See Resp't Ex. D (Dec. of the Erie County Supreme Court (Hon. Russell P. Buscaglia), Ind. No. 2003-04624, dated 02/04/09, at 2). As discussed below, this claim provides no basis for habeas relief.

The Eighth Amendment forbids only extreme sentences which are "grossly disproportionate" to the crime of conviction. Lockyer v. Andrade, 538 U.S. 63, 72-73 (2003). The Second Circuit has consistently held that "[n]o federal constitutional issue is presented where . . . the sentence is within the range prescribed by state law." White v. Keane, 969 F.2d 1381, 1383 (2d Cir. 1992); see also Ewing v. California, 538 U.S. 11, 25 (2003). Here, Petitioner's sentence falls within the permissible statutory range. Therefore, he may not challenge the length of his sentence in the instant proceeding.

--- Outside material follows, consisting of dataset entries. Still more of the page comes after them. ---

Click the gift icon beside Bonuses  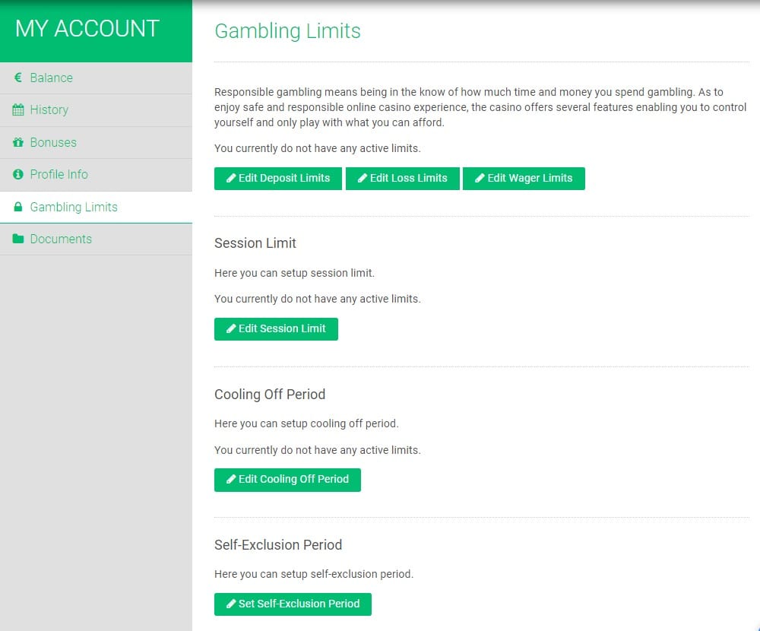[x=18, y=142]
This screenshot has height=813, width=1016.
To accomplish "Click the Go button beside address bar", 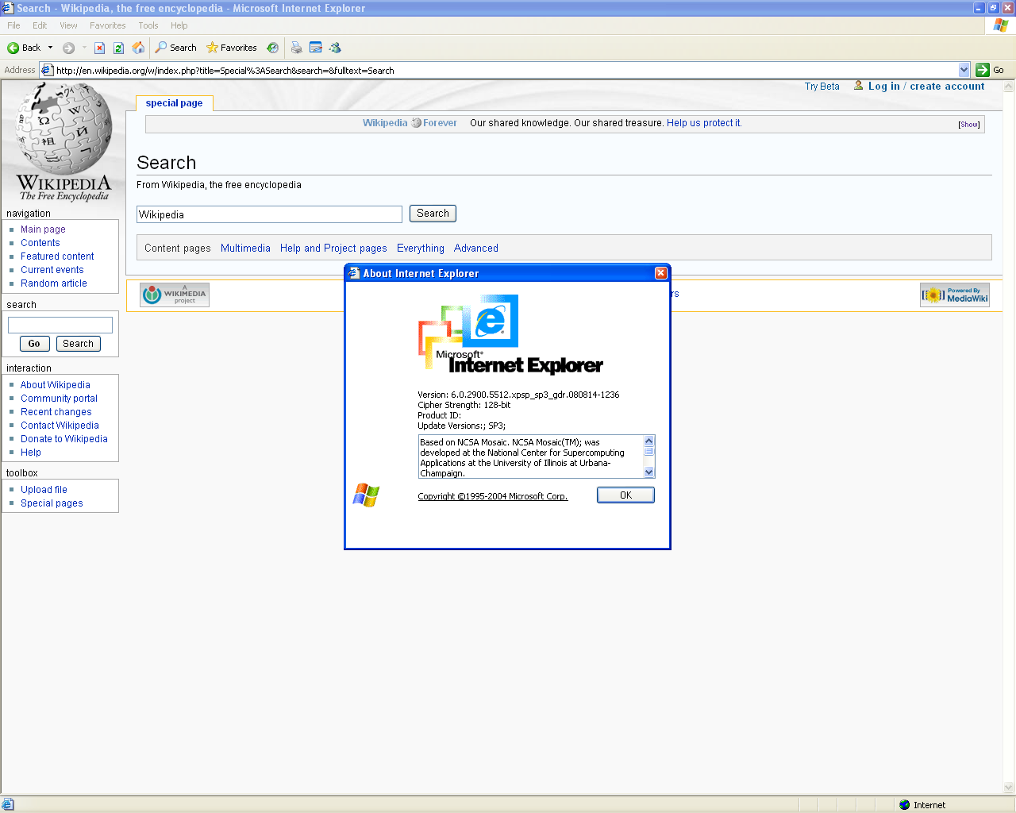I will tap(990, 70).
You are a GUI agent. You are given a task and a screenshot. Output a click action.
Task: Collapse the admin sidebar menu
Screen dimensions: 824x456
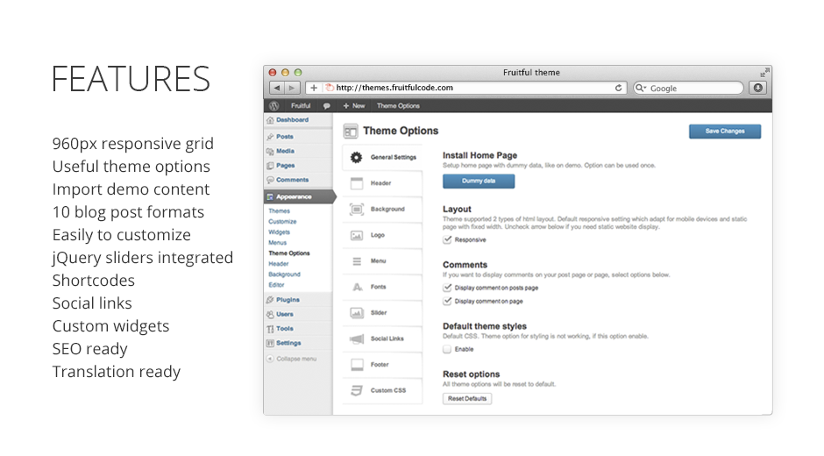click(x=292, y=359)
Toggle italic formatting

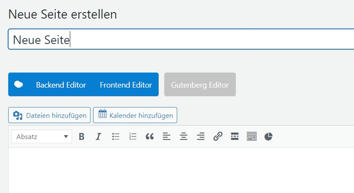pyautogui.click(x=98, y=137)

The record reflects that Petitioner pleaded guilty to one count of Attempted Robbery in the First Degree, which is a class C violent felony, punishable by a three and one-half years to fifteen years determinate term of imprisonment. P.M. 6; Penal Law § 70.02. Penal Law § 70.45(2) calls for a two and one-half to five year period of post release supervision when a determinate sentence is imposed. Petitioner was sentenced as a second felony offender to a determinate term of fifteen years imprisonment and five years of post release supervision. S.M. 4, 9. This term of imprisonment falls within the range prescribed by New York law. See e.g., Pillco v. Bradt, 2010 U.S. Dist. LEXIS 88304, 10 Civ. 2393 (SAS), *10-11 (S.D.N.Y. Aug. 26, 2010) ("[T]he claim Pillco raises, namely, that his sentence was excessive, is not cognizable on habeas review. Pillco's sentence was within the range of imprisonment and post-release supervision found in the New York Penal Law.").

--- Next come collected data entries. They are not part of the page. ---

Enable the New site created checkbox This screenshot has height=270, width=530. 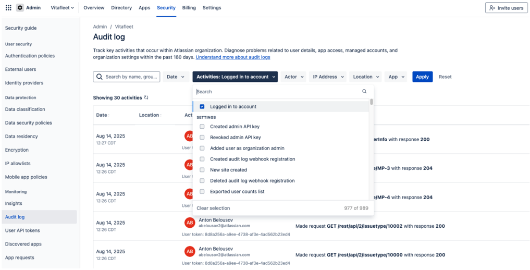[x=202, y=170]
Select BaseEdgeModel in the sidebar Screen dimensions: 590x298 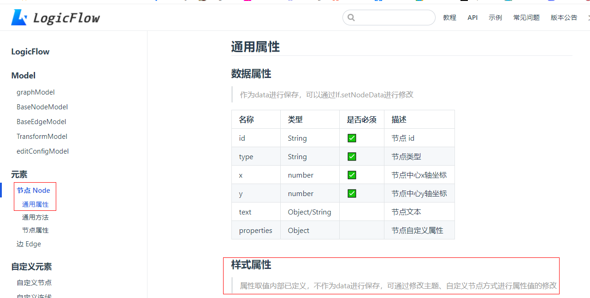pyautogui.click(x=41, y=121)
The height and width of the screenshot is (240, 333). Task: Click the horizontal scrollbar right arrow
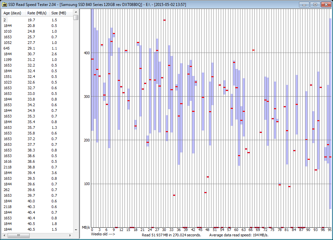point(70,236)
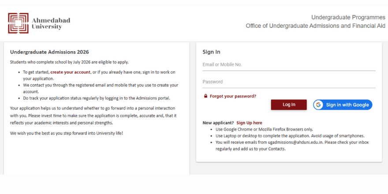Follow the Sign Up here link
Viewport: 388px width, 194px height.
pyautogui.click(x=249, y=123)
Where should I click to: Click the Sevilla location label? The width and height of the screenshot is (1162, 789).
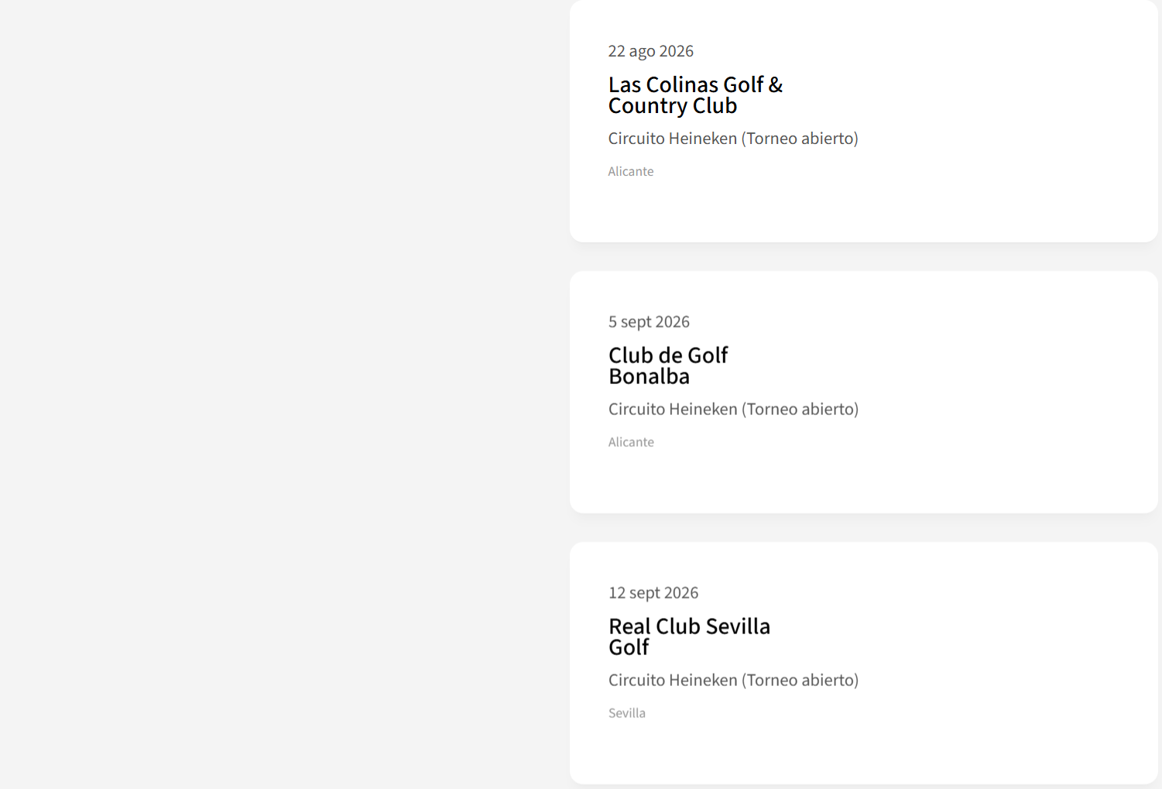click(626, 713)
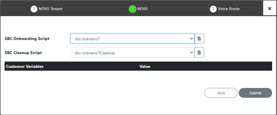277x115 pixels.
Task: Go to the Voice Route step
Action: [x=229, y=9]
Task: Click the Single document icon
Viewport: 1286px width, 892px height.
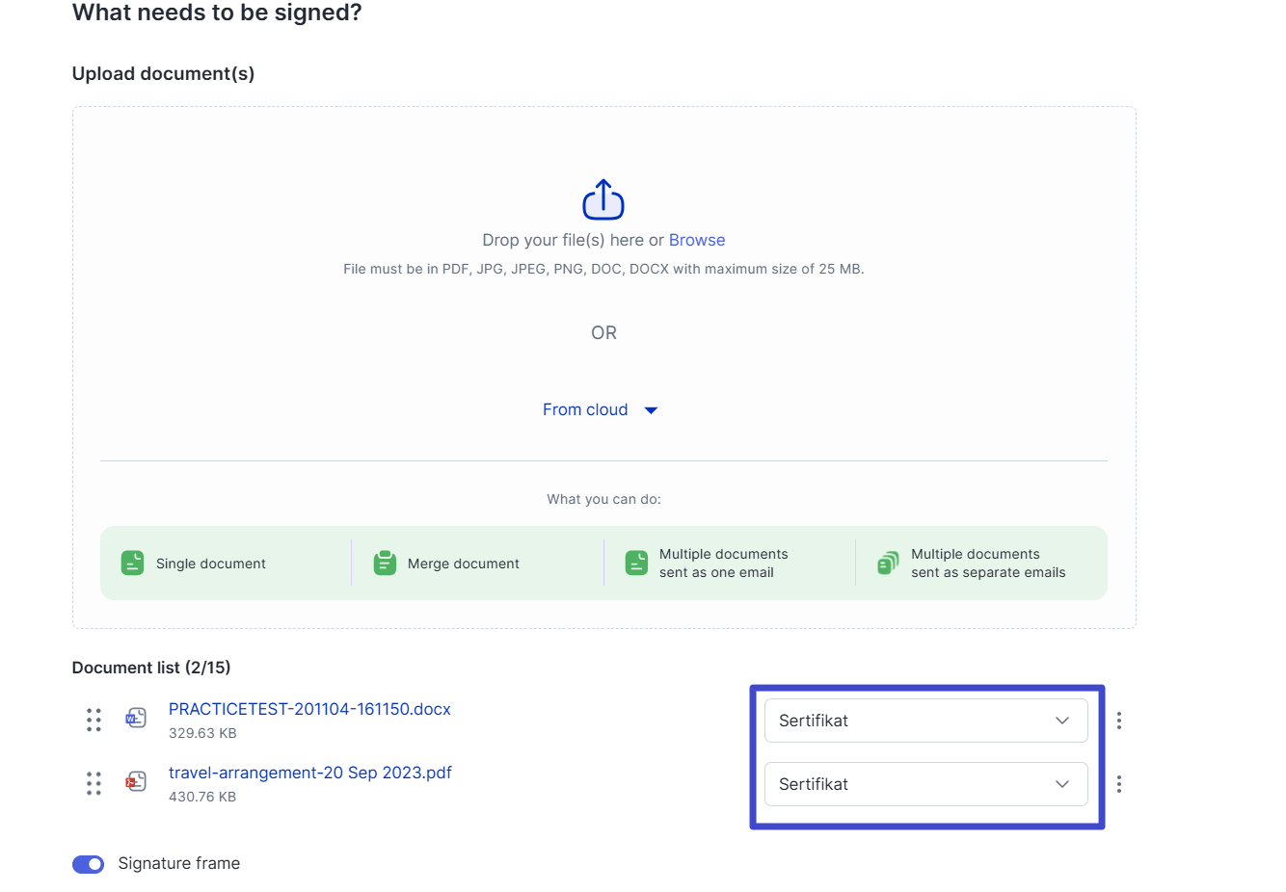Action: (132, 563)
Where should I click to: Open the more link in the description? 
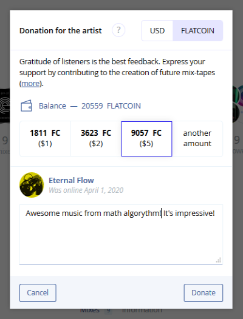(x=31, y=84)
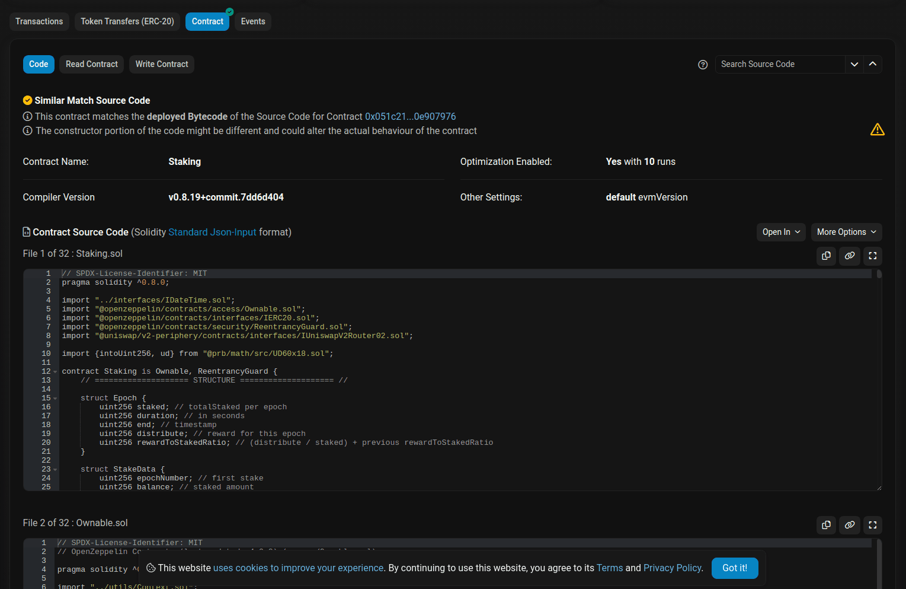This screenshot has height=589, width=906.
Task: Collapse the struct StakeData code block
Action: 54,469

Accordingly, Petitioner's claim is not cognizable and is dismissed.

V. Conclusion

For the reasons stated above, the petition for a writ of habeas corpus pursuant to 28 U.S.C. § 2254 is denied, and the petition is dismissed. Because Petitioner has failed to make "a substantial showing of a denial of a constitutional right," 28 U.S.C. § 2253(c)(2), I decline to issue a certificate of appealability. See, e.g., Lucidore v. New York State Div. of Parole, 209 F.3d 107, 111-113 (2d Cir. 2000). The Court also hereby certifies, pursuant to 28 U.S.C. § 1915(a)(3), that any appeal from this judgment would not be taken in good faith and therefore denies leave to appeal as a poor person. Coppedge v. United States, 369 U.S. 438 (1962).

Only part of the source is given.